A core idea of capitalism is the extraction of surplus value. Value is created by employees and workers throughout the day. It is the labor of the workforce. The workforce, then, takes this value they create to the owner and relinquishes it, accepting a wage, which is a fraction of the value actually created, and ceding the surplus value to the owner.
This surplus materializes in profits, dividends for shareholders who do nothing and the uninvolved owner’s pay. For capitalism to function, the worker must knowingly receive less value than the value they create throughout the work day.
Wages in America have historically kept up with not only inflation, but also productivity. According to the Economic Policy Institute, 1948-1979 saw productivity increase 118.4% and compensation increase 107.5%. From 1979-2021, productivity rose another 64.6%, yet compensation only rose 17.3%. This increase in productivity without a corresponding increase in wages means that the owning class is making increasingly more, while workers are not seeing the fruits of their increasingly productive labor.
Economic hardships and downturns are also included with capitalist systems. The United States has experienced a recession every 6.42 years on average since the Great Depression, 14 in that time frame.
These recessions make life exponentially more difficult for both the lower and middle class. Younger workers, minority workers and workers in retail jobs, service jobs and hotel jobs often feel the effects first and harshest. Upper class individuals weather the storm due to their accumulation of wealth, being the last to get affected, but the first to recover. Below, shaded areas represent recessions.
Recessions are expected, but because they do not affect the ruling class as much as the working class, they are not seen as something we need to avoid or prevent, rather they are just part of the game.
Problems that are distinctly working class issues, like homelessness, poverty and malnutrition will never be remedied inside a capitalist system. Profit motive’s superiority to ethical and egalitarian motives means that issues that do not make money for someone in the economic food chain get overlooked.
These issues are within our power to fix. We have more houses than homeless individuals, more money than any other civilization ever, enough food to feed the country multiple times over, reserved funds to nationalize healthcare, and more. Water is a moneymaker, shelter is a moneymaker, poverty is a moneymaker and healthcare is a moneymaker. How could those starting with less or nothing, whom corporations and deregulated industries extort at every turn, be expected to grow personal wealth in a meaningful way inside a society which commodifies necessities.

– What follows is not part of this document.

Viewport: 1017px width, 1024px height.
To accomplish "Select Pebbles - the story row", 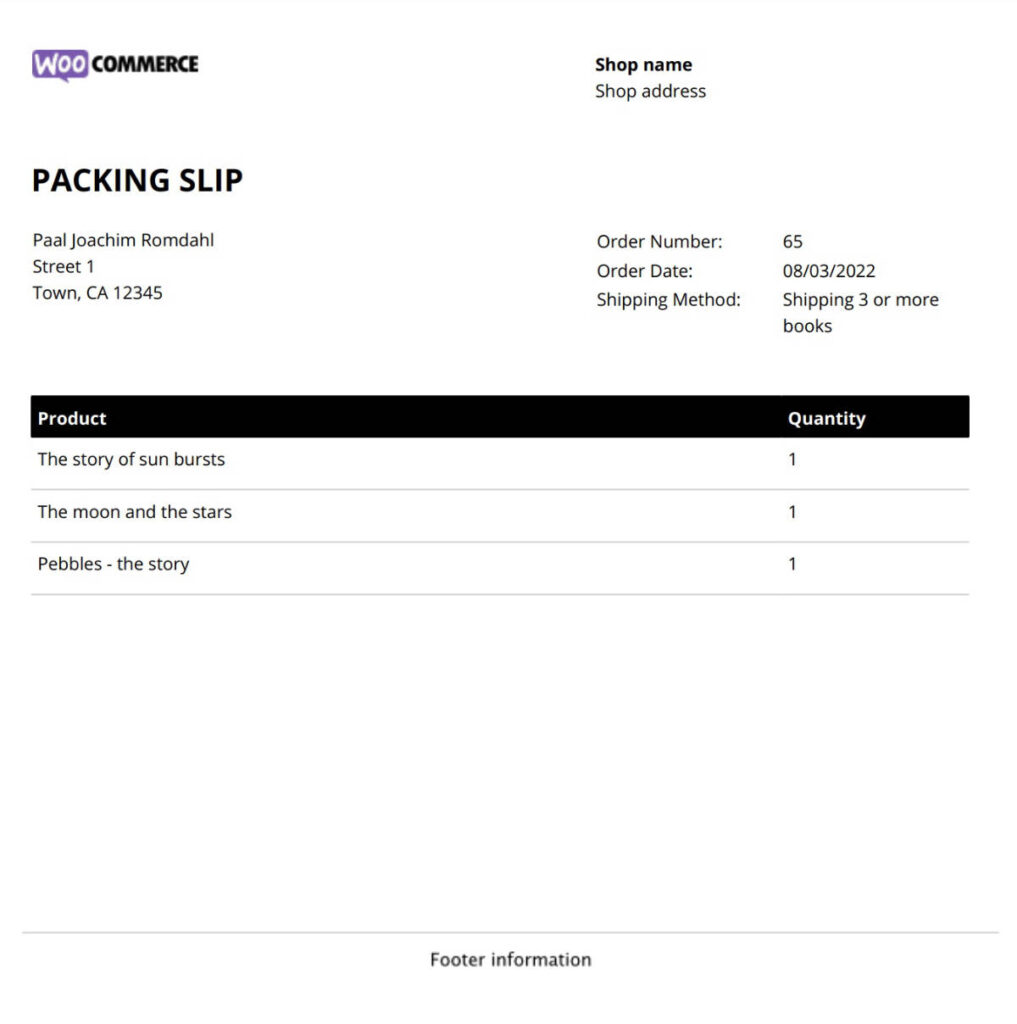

Reaganomics, from widespread deregulation, to tax decreases, to complete faith in free market capitalism lifting up the working class has shown to be ineffective, even hurtful in some respects. As good intentioned as any concept or action taken by Reagan could have been, the reality is that his administration did economic damage through multiple avenues.
The effects of the Reagan-era economic policy are still felt by Americans, especially in health care costs and our current taxation environment. It is time to be objective about his actions, rather than being influenced by his larger than life persona and lasting popularity among members of both parties today.
This objectiveness about Reagan must be accompanied by objectiveness regarding our capitalist system as well. If it isn’t, we will continue to fall victim to similar politicians, policies, and rhetoric that puts the interest of the average American behind the interests of the owning class and the elite.